=== Your goal ===
Turn the data below into a numbered list with one entry per line, leaving out any blank lines.

————

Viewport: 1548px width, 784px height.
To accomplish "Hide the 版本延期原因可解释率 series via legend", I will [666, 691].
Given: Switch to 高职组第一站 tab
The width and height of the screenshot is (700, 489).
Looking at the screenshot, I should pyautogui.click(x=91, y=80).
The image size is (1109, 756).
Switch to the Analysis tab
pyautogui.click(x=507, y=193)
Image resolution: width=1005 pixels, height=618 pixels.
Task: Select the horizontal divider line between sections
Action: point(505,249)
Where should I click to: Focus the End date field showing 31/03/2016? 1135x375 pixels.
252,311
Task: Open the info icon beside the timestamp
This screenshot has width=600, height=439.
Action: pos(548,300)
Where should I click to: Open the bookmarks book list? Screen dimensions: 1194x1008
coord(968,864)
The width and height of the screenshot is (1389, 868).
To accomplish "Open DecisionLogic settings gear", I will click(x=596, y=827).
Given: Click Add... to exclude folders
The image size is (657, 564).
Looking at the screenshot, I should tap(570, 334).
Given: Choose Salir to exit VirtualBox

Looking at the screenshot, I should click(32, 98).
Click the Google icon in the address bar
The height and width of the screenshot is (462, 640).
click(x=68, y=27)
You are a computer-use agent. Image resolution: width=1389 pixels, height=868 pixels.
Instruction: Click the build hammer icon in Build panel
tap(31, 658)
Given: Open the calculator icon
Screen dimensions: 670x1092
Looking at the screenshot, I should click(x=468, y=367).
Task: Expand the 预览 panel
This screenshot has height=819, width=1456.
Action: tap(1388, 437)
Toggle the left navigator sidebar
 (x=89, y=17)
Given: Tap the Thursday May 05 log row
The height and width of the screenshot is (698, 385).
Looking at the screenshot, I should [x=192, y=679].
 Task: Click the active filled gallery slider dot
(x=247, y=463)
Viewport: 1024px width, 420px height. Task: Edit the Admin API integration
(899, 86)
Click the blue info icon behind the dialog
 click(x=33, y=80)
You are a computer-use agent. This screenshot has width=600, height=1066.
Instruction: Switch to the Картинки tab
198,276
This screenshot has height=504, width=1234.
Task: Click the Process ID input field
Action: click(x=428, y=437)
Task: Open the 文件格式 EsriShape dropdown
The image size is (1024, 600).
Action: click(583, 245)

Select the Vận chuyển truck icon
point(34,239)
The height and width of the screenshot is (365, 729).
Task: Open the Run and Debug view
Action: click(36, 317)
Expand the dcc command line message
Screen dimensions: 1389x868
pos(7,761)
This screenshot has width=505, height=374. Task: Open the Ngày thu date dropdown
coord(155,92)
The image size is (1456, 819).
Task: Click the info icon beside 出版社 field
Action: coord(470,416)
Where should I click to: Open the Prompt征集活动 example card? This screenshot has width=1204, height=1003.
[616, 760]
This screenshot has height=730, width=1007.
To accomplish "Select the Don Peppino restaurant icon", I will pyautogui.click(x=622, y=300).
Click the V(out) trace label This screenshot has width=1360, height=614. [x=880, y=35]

————

=== Complete answer ===
1. Viewport: 1548px width, 784px height.
2. To accomplish "Hide the 版本延期原因可解释率 series via legend", I will [666, 691].
3. Given: Switch to 高职组第一站 tab
4. The width and height of the screenshot is (700, 489).
5. Looking at the screenshot, I should pyautogui.click(x=91, y=80).
6. The image size is (1109, 756).
7. Switch to the Analysis tab
8. pyautogui.click(x=507, y=193)
9. Image resolution: width=1005 pixels, height=618 pixels.
10. Task: Select the horizontal divider line between sections
11. Action: point(505,249)
12. Where should I click to: Focus the End date field showing 31/03/2016? 1135x375 pixels.
13. 252,311
14. Task: Open the info icon beside the timestamp
15. This screenshot has width=600, height=439.
16. Action: pos(548,300)
17. Where should I click to: Open the bookmarks book list? Screen dimensions: 1194x1008
18. coord(968,864)
19. The width and height of the screenshot is (1389, 868).
20. To accomplish "Open DecisionLogic settings gear", I will click(x=596, y=827).
21. Given: Click Add... to exclude folders
22. The image size is (657, 564).
23. Looking at the screenshot, I should tap(570, 334).
24. Given: Choose Salir to exit VirtualBox
25. Looking at the screenshot, I should click(32, 98).
26. Click the Google icon in the address bar
27. The height and width of the screenshot is (462, 640).
28. click(x=68, y=27)
29. You are a computer-use agent. Image resolution: width=1389 pixels, height=868 pixels.
30. Instruction: Click the build hammer icon in Build panel
31. tap(31, 658)
32. Given: Open the calculator icon
33. Screen dimensions: 670x1092
34. Looking at the screenshot, I should click(x=468, y=367).
35. Task: Expand the 预览 panel
36. This screenshot has height=819, width=1456.
37. Action: tap(1388, 437)
38. Toggle the left navigator sidebar
39.  (x=89, y=17)
40. Given: Tap the Thursday May 05 log row
41. The height and width of the screenshot is (698, 385).
42. Looking at the screenshot, I should [x=192, y=679].
43.  Task: Click the active filled gallery slider dot
44. (x=247, y=463)
45. Viewport: 1024px width, 420px height. Task: Edit the Admin API integration
46. (899, 86)
47. Click the blue info icon behind the dialog
48.  click(x=33, y=80)
49. You are a computer-use agent. This screenshot has width=600, height=1066.
50. Instruction: Switch to the Картинки tab
51. 198,276
52. This screenshot has height=504, width=1234.
53. Task: Click the Process ID input field
54. Action: click(x=428, y=437)
55. Task: Open the 文件格式 EsriShape dropdown
56. The image size is (1024, 600).
57. Action: click(583, 245)
58. Select the Vận chuyển truck icon
59. point(34,239)
60. The height and width of the screenshot is (365, 729).
61. Task: Open the Run and Debug view
62. Action: click(36, 317)
63. Expand the dcc command line message
64. Screen dimensions: 1389x868
65. pos(7,761)
66. This screenshot has width=505, height=374. Task: Open the Ngày thu date dropdown
67. coord(155,92)
68. The image size is (1456, 819).
69. Task: Click the info icon beside 出版社 field
70. Action: coord(470,416)
71. Where should I click to: Open the Prompt征集活动 example card? This screenshot has width=1204, height=1003.
72. [616, 760]
73. This screenshot has height=730, width=1007.
74. To accomplish "Select the Don Peppino restaurant icon", I will pyautogui.click(x=622, y=300).
75. Click the V(out) trace label This screenshot has width=1360, height=614. [x=880, y=35]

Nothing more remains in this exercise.